In the maybe stack this time, I had a pair of black leather boots. Classic. Gorgeous. Bought them on my honeymoon in Las Vegas. So of course I started reminiscing. We just celebrated our 12th anniversary last week, and I am pretty sure that getting 12 years out of a pair of boots is a good value. As much as I love them, I was ready to let them go. My honeymoon was memorable for several reasons, and these boots are the one tangible memory I have, which is why I held on to them as long as I did. If you don't count the tattoo. Which I don't. Because the trampstamp has officially been put in the double secret undercover program with my nipples. Again, you're welcome.

But back to the honeymoon. First of all, we got tattoos the day after we got married. I immediately went to my mother's house and dropped my pants to show her the ink. She gagged and asked me to please cover it up. I tried not to be too offended. Fresh tattoo goo notwithstanding, my mother was VERY DISAPPOINTED IN MY DECISION TO GET A TATTOO. So when faced with the very real (and totally slimy and gross) tribal sun I had permanently applied to my back, she was completely appalled. Good thing I was flying to Vegas the next day !

But about that. Here's a tip. Don't get a tattoo on your lower back and then get on a plane for 6 hours to Vegas. It's a bad idea. You will feel some..............discomfort. You will also not be able to get in the pool in Las Vegas - something I did not know until I was already tattooed and leaving the tattoo shop.

I was also on crutches.

No, my mother didn't break my leg (though I would be willing to bet she would have liked to). I had been on crutches for several months actually, ever since a huge wooden shelf had fallen on my foot at work. I refused to use them during the actual wedding, but by the time we went on our honeymoon I was paying for that choice. My foot was twice it's normal size, and gray. So I had crutches in Vegas and if you take one thing away from this blog, let it be this:

Traveling with crutches means you will never wait in a line..........ever.

Preboarding? Yes.
Handicapped entrance at the buffet? You betcha.
Special seating for shows? Of course, right this way.
The only place I ditched them was at the Rio, because I wanted to go in the sky parade and fling mardi gras beads at the heads of the people gambling below me. Which I did. Probably a bit harder then was strictly necessary, but it was hard to judge and I had to throw it clear of the float, you know.

After that excitement, we went to Ceasars, and I saw these boots in the window.

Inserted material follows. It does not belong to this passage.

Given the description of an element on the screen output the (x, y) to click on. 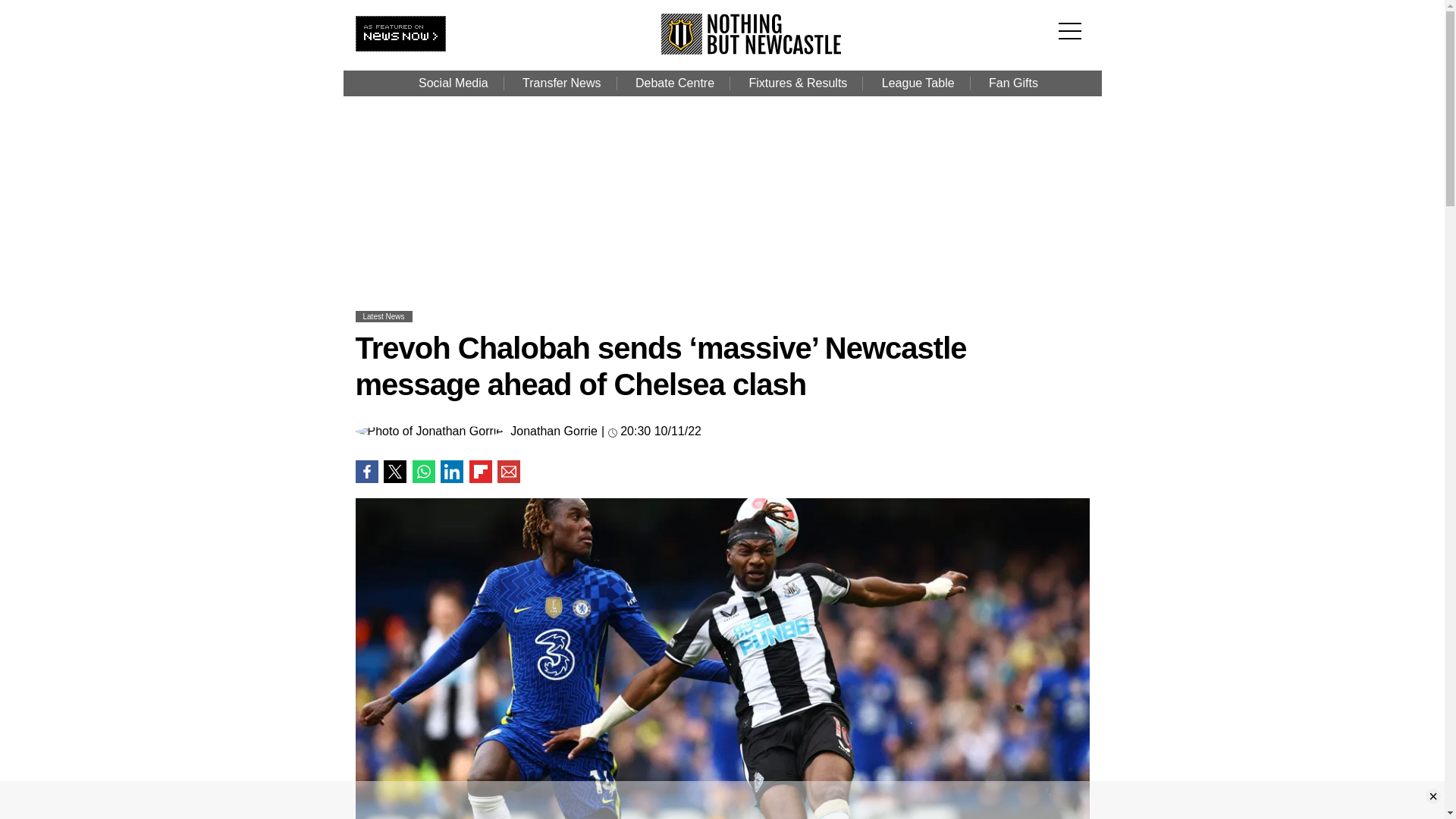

They called to me, and the first one fit perfectly. But then I had to try to get it on the other foot. The bigger one. The broken one. It took a while, but I managed. And then, mostly because we couldn't get it off again, we bought the boots. Then we went straight back to the hotel, dropped off the packages, and raced off to a buffet. Any buffet. And "raced" is not really the right word, since I was on crutches. Maybe "stumped off" would be better?

ANYWAY my point is, being on crutches in Vegas is awesome if you can get past the armpit blisters and the hands that smell like rubber all the time. Not from anything fun, mind you, just from gimping around in the heat clutching the handles of the crutches as I cut in line, help myself to extra crab legs, and get premium seating.

It was pretty much the best honeymoon ever, obviously.
Don't hate me for seeing the silver lining here.